Open bjhartin opened 2 years ago
Hi @bjhartin, by specification you mean just a description / documentation of the storage format? That shouldn't be hard, as it essentially requires describing tdigest_t
and centroid_t
structures, and tdigest_serial
/ tdigest_deserial
functions. The format is pretty simple, really.
The only issue I can think of is endinanness, which is not fixed and depends on the architecture. So far the stored data is only ever exchanged through in/out or send/receive functions, which do the conversions, not directly. But allowing exchanging in the storage format would require that.

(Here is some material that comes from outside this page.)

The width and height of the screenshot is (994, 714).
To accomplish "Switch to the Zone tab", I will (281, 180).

@tvondra Could you please describe what would the tdigest table look like? I don't understand how I can store a tdigest in the database if I compute it in my application.

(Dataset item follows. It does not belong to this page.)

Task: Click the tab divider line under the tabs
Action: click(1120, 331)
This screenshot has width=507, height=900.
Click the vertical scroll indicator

This is the dictionary I get from the t-digest Python library:
{"n": 100000, "delta": 0.01, "K": 25, "centroids": [{"m": 1.0, "c": 17.0}, {"m": 2.0, "c": 8.0}, {"m": 3.0, "c": 4.0}, ...]}
Would it be enough if I create a table called "centroids" with fields "m" and "c"? How can I instantiate a tdigest in one of my SQL queries?
Thank you
Use Case
I'd like to aggregate using a tdigest library within the app, publish once per minute to a tdigest table, then aggregate across instances/intervals via SQL. This works very well with postgres-hll+java-hll, because there is a shared storage specification, i.e. I can serialize the java sketches to the DB.
Request
Publish the details of how you store the TDigest sketch so that language-specific implementations can serialize to it and thus have aggregation 'all the way down', eliminating the need for a table that holds large numbers of individual values.